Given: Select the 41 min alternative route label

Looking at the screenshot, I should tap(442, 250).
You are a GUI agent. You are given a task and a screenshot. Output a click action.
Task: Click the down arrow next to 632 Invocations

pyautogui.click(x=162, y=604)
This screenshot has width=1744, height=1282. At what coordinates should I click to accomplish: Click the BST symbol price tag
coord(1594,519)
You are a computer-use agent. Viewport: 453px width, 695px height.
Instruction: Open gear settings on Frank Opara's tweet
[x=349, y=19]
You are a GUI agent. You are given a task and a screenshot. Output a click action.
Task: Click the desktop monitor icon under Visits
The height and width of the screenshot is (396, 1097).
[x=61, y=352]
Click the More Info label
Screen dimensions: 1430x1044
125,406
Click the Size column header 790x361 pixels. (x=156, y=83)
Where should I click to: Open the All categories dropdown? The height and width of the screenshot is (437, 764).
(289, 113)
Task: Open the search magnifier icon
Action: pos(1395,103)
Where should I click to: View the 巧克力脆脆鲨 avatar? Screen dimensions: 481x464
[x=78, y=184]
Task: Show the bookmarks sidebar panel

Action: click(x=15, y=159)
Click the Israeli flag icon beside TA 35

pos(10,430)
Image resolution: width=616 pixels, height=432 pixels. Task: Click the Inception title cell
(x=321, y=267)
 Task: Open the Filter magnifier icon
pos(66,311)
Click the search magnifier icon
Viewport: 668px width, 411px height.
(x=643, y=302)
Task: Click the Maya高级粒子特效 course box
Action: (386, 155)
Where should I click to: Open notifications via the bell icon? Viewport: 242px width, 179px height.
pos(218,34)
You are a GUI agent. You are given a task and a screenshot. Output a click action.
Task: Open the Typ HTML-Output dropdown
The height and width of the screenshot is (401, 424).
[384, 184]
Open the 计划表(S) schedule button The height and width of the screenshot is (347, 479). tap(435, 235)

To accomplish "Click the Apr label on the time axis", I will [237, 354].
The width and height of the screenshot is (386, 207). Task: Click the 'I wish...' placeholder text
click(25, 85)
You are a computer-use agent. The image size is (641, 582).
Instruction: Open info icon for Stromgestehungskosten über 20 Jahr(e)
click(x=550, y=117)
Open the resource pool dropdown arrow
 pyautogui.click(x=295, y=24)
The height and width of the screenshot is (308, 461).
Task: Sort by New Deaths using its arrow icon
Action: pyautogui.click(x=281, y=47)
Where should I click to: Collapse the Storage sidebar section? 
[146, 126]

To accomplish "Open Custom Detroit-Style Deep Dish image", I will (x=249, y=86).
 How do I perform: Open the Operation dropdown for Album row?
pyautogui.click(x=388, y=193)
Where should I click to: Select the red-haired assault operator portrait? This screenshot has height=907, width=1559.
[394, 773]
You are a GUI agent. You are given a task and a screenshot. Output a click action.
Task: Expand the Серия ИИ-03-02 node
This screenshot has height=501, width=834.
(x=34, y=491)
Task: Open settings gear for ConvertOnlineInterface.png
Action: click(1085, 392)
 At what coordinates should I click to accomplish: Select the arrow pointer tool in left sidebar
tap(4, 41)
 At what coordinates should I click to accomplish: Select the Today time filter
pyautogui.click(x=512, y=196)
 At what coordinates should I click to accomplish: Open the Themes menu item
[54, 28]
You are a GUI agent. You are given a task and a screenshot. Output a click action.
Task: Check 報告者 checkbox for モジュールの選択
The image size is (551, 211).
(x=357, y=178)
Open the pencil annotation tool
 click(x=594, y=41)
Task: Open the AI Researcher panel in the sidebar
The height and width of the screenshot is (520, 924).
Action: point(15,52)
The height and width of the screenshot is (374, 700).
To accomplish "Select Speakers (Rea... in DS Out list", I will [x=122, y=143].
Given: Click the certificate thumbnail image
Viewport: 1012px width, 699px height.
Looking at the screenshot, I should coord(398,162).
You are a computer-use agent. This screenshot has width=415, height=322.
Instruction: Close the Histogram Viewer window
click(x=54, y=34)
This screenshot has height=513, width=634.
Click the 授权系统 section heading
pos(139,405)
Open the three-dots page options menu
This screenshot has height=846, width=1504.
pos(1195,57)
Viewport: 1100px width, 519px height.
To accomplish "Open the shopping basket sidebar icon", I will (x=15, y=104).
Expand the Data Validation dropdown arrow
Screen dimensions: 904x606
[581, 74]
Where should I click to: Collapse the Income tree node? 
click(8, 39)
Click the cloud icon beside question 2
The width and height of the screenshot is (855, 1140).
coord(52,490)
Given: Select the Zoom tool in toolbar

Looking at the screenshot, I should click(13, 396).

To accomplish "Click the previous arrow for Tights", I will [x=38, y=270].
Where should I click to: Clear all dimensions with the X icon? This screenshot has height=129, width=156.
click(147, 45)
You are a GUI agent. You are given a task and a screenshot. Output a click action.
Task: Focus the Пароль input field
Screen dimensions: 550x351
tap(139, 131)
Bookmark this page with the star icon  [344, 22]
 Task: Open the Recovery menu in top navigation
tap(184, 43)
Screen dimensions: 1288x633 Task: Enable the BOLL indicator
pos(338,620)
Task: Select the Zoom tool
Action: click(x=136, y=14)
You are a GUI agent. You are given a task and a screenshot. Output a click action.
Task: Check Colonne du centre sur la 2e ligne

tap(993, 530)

▶ [Work instructions]:
Rewrite all of the material above, swapping every occurrence of "GUI agent" for "screen agent" and leaving everything else unchanged.

▶ [Output of the exercise]:
Given: Select the 41 min alternative route label

Looking at the screenshot, I should tap(442, 250).
You are a screen agent. You are given a task and a screenshot. Output a click action.
Task: Click the down arrow next to 632 Invocations

pyautogui.click(x=162, y=604)
This screenshot has width=1744, height=1282. At what coordinates should I click to accomplish: Click the BST symbol price tag
coord(1594,519)
You are a computer-use agent. Viewport: 453px width, 695px height.
Instruction: Open gear settings on Frank Opara's tweet
[x=349, y=19]
You are a screen agent. You are given a task and a screenshot. Output a click action.
Task: Click the desktop monitor icon under Visits
The height and width of the screenshot is (396, 1097).
[x=61, y=352]
Click the More Info label
Screen dimensions: 1430x1044
125,406
Click the Size column header 790x361 pixels. (x=156, y=83)
Where should I click to: Open the All categories dropdown? The height and width of the screenshot is (437, 764).
(289, 113)
Task: Open the search magnifier icon
Action: pos(1395,103)
Where should I click to: View the 巧克力脆脆鲨 avatar? Screen dimensions: 481x464
[x=78, y=184]
Task: Show the bookmarks sidebar panel

Action: click(x=15, y=159)
Click the Israeli flag icon beside TA 35

pos(10,430)
Image resolution: width=616 pixels, height=432 pixels. Task: Click the Inception title cell
(x=321, y=267)
 Task: Open the Filter magnifier icon
pos(66,311)
Click the search magnifier icon
Viewport: 668px width, 411px height.
(x=643, y=302)
Task: Click the Maya高级粒子特效 course box
Action: (386, 155)
Where should I click to: Open notifications via the bell icon? Viewport: 242px width, 179px height.
pos(218,34)
You are a screen agent. You are given a task and a screenshot. Output a click action.
Task: Open the Typ HTML-Output dropdown
The height and width of the screenshot is (401, 424).
[384, 184]
Open the 计划表(S) schedule button The height and width of the screenshot is (347, 479). tap(435, 235)

To accomplish "Click the Apr label on the time axis", I will [237, 354].
The width and height of the screenshot is (386, 207). Task: Click the 'I wish...' placeholder text
click(25, 85)
You are a computer-use agent. The image size is (641, 582).
Instruction: Open info icon for Stromgestehungskosten über 20 Jahr(e)
click(x=550, y=117)
Open the resource pool dropdown arrow
 pyautogui.click(x=295, y=24)
The height and width of the screenshot is (308, 461).
Task: Sort by New Deaths using its arrow icon
Action: pyautogui.click(x=281, y=47)
Where should I click to: Collapse the Storage sidebar section? 
[146, 126]

To accomplish "Open Custom Detroit-Style Deep Dish image", I will (x=249, y=86).
 How do I perform: Open the Operation dropdown for Album row?
pyautogui.click(x=388, y=193)
Where should I click to: Select the red-haired assault operator portrait? This screenshot has height=907, width=1559.
[394, 773]
You are a screen agent. You are given a task and a screenshot. Output a click action.
Task: Expand the Серия ИИ-03-02 node
This screenshot has height=501, width=834.
(x=34, y=491)
Task: Open settings gear for ConvertOnlineInterface.png
Action: click(1085, 392)
 At what coordinates should I click to accomplish: Select the arrow pointer tool in left sidebar
tap(4, 41)
 At what coordinates should I click to accomplish: Select the Today time filter
pyautogui.click(x=512, y=196)
 At what coordinates should I click to accomplish: Open the Themes menu item
[54, 28]
You are a screen agent. You are given a task and a screenshot. Output a click action.
Task: Check 報告者 checkbox for モジュールの選択
The image size is (551, 211).
(x=357, y=178)
Open the pencil annotation tool
 click(x=594, y=41)
Task: Open the AI Researcher panel in the sidebar
The height and width of the screenshot is (520, 924).
Action: point(15,52)
The height and width of the screenshot is (374, 700).
To accomplish "Select Speakers (Rea... in DS Out list", I will [x=122, y=143].
Given: Click the certificate thumbnail image
Viewport: 1012px width, 699px height.
Looking at the screenshot, I should coord(398,162).
You are a computer-use agent. This screenshot has width=415, height=322.
Instruction: Close the Histogram Viewer window
click(x=54, y=34)
This screenshot has height=513, width=634.
Click the 授权系统 section heading
pos(139,405)
Open the three-dots page options menu
This screenshot has height=846, width=1504.
pos(1195,57)
Viewport: 1100px width, 519px height.
To accomplish "Open the shopping basket sidebar icon", I will (x=15, y=104).
Expand the Data Validation dropdown arrow
Screen dimensions: 904x606
[581, 74]
Where should I click to: Collapse the Income tree node? 
click(8, 39)
Click the cloud icon beside question 2
The width and height of the screenshot is (855, 1140).
coord(52,490)
Given: Select the Zoom tool in toolbar

Looking at the screenshot, I should click(13, 396).

To accomplish "Click the previous arrow for Tights", I will [x=38, y=270].
Where should I click to: Clear all dimensions with the X icon? This screenshot has height=129, width=156.
click(147, 45)
You are a screen agent. You are given a task and a screenshot. Output a click action.
Task: Focus the Пароль input field
Screen dimensions: 550x351
tap(139, 131)
Bookmark this page with the star icon  [344, 22]
 Task: Open the Recovery menu in top navigation
tap(184, 43)
Screen dimensions: 1288x633 Task: Enable the BOLL indicator
pos(338,620)
Task: Select the Zoom tool
Action: click(x=136, y=14)
You are a screen agent. You are given a task and a screenshot. Output a click action.
Task: Check Colonne du centre sur la 2e ligne

tap(993, 530)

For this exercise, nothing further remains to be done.